PROBLEM DESCRIPTION
Set down the complete data exactly as it appears below.

Stored entries:
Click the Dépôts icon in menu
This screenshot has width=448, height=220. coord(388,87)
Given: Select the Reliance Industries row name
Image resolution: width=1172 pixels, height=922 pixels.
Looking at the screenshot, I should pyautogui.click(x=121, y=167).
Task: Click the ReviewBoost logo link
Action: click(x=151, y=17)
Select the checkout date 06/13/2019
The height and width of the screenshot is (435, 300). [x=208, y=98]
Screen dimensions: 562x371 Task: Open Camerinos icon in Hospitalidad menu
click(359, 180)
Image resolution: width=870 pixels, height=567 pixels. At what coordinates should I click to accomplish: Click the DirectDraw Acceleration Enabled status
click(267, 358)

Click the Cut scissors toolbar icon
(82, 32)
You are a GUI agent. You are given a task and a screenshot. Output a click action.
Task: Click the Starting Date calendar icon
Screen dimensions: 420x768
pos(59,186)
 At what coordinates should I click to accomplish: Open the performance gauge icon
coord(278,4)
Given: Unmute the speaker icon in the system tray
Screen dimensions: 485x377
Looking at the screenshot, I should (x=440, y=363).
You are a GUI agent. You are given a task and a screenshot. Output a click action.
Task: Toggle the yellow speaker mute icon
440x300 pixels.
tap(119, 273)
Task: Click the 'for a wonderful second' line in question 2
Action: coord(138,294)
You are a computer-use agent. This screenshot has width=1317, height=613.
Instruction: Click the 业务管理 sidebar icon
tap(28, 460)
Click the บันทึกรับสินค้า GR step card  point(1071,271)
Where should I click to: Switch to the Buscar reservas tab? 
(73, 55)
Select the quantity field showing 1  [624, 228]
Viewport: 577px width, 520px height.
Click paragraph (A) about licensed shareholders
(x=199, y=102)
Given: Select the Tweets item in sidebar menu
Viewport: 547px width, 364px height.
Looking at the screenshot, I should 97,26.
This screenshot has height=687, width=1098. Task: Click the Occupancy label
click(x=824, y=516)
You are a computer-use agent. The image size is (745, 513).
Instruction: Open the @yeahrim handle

OUTPUT FOR THIS EXERCISE
Click the Dépôts icon in menu
This screenshot has width=448, height=220. coord(388,87)
Given: Select the Reliance Industries row name
Image resolution: width=1172 pixels, height=922 pixels.
Looking at the screenshot, I should pyautogui.click(x=121, y=167).
Task: Click the ReviewBoost logo link
Action: click(x=151, y=17)
Select the checkout date 06/13/2019
The height and width of the screenshot is (435, 300). [x=208, y=98]
Screen dimensions: 562x371 Task: Open Camerinos icon in Hospitalidad menu
click(359, 180)
Image resolution: width=870 pixels, height=567 pixels. At what coordinates should I click to accomplish: Click the DirectDraw Acceleration Enabled status
click(267, 358)

Click the Cut scissors toolbar icon
(82, 32)
You are a GUI agent. You are given a task and a screenshot. Output a click action.
Task: Click the Starting Date calendar icon
Screen dimensions: 420x768
pos(59,186)
 At what coordinates should I click to accomplish: Open the performance gauge icon
coord(278,4)
Given: Unmute the speaker icon in the system tray
Screen dimensions: 485x377
Looking at the screenshot, I should (x=440, y=363).
You are a GUI agent. You are given a task and a screenshot. Output a click action.
Task: Toggle the yellow speaker mute icon
440x300 pixels.
tap(119, 273)
Task: Click the 'for a wonderful second' line in question 2
Action: coord(138,294)
You are a computer-use agent. This screenshot has width=1317, height=613.
Instruction: Click the 业务管理 sidebar icon
tap(28, 460)
Click the บันทึกรับสินค้า GR step card  point(1071,271)
Where should I click to: Switch to the Buscar reservas tab? 
(73, 55)
Select the quantity field showing 1  [624, 228]
Viewport: 577px width, 520px height.
Click paragraph (A) about licensed shareholders
(x=199, y=102)
Given: Select the Tweets item in sidebar menu
Viewport: 547px width, 364px height.
Looking at the screenshot, I should 97,26.
This screenshot has height=687, width=1098. Task: Click the Occupancy label
click(x=824, y=516)
You are a computer-use agent. The image size is (745, 513).
Instruction: Open the @yeahrim handle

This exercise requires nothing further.